Mullaney explains, again, that Eclipse (the magazine) is a black-and-white version of Epic Illustrated and Heavy Metal, but on cheaper paper. I think.

All the contributors to the magazine are American except Hunt Emerson, who shows up for about half the issues with some really funny stuff. I lol-ed out loud a few times.

Rick Geary! Has anybody ever analysed just what it is that makes his artwork so irresistible? I think it has something to do with his linework that’s so bulbuous: Instead of going thick/thin, he goes thick/thick/nothing. So instead of having thinner lines between the heaver bits, he just has nothing… His lines pause a bit before resuming their ballooning paths…

Michael William Kaluta pops in with a single, very untypical piece. I would not have guessed that that’s a Kaluta drawing.

Harsh critique on the letters page.

Whaaa? Peter Kuper? That’s a Peter Kuper drawing? It looks nothing like it. Perhaps it’s a different Peter Kuper?

Sue Cavey illustrates a Harvey Pekar story, and I think she does an incredible job. It’s perfectly suited to Pekar’s wistful and nostalgic story. I love Pekar’s work, and this is a very strong piece.

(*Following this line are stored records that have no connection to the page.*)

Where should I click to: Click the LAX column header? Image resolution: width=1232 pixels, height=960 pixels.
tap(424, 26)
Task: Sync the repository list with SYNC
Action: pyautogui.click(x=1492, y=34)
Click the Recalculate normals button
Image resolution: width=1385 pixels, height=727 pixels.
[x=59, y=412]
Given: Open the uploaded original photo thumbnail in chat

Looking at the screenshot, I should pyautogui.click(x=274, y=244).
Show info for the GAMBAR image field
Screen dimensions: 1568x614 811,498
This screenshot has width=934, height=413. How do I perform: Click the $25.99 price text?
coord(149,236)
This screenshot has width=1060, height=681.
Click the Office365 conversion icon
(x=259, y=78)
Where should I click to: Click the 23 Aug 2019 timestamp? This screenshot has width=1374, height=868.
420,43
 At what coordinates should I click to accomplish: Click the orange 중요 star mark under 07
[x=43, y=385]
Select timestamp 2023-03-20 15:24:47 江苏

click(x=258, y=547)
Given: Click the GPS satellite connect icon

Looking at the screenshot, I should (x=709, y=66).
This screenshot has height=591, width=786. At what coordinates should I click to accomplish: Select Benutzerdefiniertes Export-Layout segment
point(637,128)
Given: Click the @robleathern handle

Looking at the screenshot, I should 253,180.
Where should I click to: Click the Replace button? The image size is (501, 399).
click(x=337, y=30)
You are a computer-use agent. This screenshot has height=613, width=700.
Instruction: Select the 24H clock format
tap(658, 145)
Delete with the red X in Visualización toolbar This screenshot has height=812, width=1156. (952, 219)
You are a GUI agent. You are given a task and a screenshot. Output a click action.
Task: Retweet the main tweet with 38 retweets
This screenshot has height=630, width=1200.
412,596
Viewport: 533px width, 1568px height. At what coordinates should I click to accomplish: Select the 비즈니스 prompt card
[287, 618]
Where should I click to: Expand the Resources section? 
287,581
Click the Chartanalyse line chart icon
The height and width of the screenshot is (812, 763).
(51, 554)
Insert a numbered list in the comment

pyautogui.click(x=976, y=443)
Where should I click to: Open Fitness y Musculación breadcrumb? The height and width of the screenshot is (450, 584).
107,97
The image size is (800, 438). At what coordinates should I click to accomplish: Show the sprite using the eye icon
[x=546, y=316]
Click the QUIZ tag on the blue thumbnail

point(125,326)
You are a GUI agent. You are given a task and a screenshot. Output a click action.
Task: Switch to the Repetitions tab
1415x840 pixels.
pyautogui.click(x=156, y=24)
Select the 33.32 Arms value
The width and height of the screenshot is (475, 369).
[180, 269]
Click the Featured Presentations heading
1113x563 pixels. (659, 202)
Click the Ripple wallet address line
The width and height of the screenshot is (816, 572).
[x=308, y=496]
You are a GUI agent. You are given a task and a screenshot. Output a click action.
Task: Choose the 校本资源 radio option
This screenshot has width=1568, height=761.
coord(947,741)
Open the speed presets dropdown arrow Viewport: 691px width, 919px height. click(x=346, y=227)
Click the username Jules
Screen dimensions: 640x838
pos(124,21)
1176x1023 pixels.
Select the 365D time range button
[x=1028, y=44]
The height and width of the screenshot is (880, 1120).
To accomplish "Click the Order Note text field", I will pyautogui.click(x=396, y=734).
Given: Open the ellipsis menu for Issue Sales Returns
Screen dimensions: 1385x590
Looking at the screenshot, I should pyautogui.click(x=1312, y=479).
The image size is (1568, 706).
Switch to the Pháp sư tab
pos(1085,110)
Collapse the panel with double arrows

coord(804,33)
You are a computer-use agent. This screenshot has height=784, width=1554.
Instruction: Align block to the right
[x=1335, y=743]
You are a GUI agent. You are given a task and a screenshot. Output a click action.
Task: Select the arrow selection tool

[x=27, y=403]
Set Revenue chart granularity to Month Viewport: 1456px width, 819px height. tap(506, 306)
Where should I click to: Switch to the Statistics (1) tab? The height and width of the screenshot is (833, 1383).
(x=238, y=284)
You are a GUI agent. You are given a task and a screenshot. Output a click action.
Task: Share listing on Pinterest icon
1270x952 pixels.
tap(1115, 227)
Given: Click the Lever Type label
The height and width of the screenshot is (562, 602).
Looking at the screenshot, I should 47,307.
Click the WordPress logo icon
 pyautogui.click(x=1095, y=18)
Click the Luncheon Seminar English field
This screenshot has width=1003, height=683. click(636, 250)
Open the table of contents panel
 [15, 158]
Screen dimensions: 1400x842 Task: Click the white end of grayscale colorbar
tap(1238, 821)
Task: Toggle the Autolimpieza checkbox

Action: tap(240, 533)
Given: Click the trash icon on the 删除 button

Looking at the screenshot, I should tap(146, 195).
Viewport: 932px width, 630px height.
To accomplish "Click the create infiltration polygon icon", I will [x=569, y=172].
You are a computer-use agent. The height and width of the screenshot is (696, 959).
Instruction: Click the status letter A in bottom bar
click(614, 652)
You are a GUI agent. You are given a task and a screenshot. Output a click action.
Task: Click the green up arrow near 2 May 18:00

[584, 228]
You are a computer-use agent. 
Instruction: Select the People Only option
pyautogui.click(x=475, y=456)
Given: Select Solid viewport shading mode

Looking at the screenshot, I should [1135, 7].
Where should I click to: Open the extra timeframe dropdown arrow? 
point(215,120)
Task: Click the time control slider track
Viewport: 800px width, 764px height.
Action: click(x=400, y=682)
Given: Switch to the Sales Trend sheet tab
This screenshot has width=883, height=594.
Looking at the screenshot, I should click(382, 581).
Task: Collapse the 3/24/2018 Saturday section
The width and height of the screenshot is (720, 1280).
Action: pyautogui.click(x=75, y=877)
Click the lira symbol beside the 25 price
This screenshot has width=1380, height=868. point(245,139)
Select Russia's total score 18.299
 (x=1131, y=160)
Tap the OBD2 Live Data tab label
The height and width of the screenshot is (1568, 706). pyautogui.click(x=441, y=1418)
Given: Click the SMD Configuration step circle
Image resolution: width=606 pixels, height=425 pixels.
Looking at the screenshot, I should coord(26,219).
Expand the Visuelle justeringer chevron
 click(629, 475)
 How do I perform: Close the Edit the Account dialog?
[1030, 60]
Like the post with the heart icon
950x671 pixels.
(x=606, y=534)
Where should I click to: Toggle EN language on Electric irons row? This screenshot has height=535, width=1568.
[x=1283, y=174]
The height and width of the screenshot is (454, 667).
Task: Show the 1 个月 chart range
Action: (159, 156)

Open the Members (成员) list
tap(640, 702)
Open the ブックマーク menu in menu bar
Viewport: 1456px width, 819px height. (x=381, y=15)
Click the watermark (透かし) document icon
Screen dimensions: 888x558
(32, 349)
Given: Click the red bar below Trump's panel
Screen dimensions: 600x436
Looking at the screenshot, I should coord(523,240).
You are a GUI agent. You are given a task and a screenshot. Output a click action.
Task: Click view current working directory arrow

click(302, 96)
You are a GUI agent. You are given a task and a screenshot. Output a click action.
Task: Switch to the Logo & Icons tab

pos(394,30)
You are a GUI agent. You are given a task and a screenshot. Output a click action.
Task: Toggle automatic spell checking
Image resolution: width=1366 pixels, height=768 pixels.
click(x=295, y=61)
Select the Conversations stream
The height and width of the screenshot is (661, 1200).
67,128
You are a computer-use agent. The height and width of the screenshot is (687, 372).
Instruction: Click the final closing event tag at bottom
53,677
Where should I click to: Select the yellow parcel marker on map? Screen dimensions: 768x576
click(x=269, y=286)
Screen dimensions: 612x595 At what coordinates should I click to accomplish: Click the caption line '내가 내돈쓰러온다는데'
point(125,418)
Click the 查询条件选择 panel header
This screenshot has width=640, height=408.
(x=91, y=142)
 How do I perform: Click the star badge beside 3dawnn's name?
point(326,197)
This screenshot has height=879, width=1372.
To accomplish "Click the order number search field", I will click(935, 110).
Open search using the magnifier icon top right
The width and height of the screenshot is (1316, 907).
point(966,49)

Not everything in the anthology is as notable… or not as notable in a positive sense. This Tom Sutton/Don McGregor tale of jilted young love is as cringeworthy as you’d expect.

And then it’s over! Not because they’re shutting down, exactly, but because they’re transitioning to a smaller, colourful format. And they mention that they’re switching to “Baxter paper” how many times? It was a thing back then.

I’ve really enjoyed spending half a day reading this anthology. Each issue is 64 pages, which gives you a satisfying chunk to relate to. There’s enough room to drop the odd 20-page piece into the mix without crowding everything else out, and if there’s a couple of dud pieces (and there are), you’re more willing to overlook that because there’s all these other swell comics in here.

Or at least I am. Carter Scholz wasn’t.

2 thoughts on “1981: Eclipse, the Magazine”

    1. The Foozle was a reworked Creeper story – at least that was the widely reported story at the time. And the upcoming Scorpio Rose was reworked Madame Xanadu material.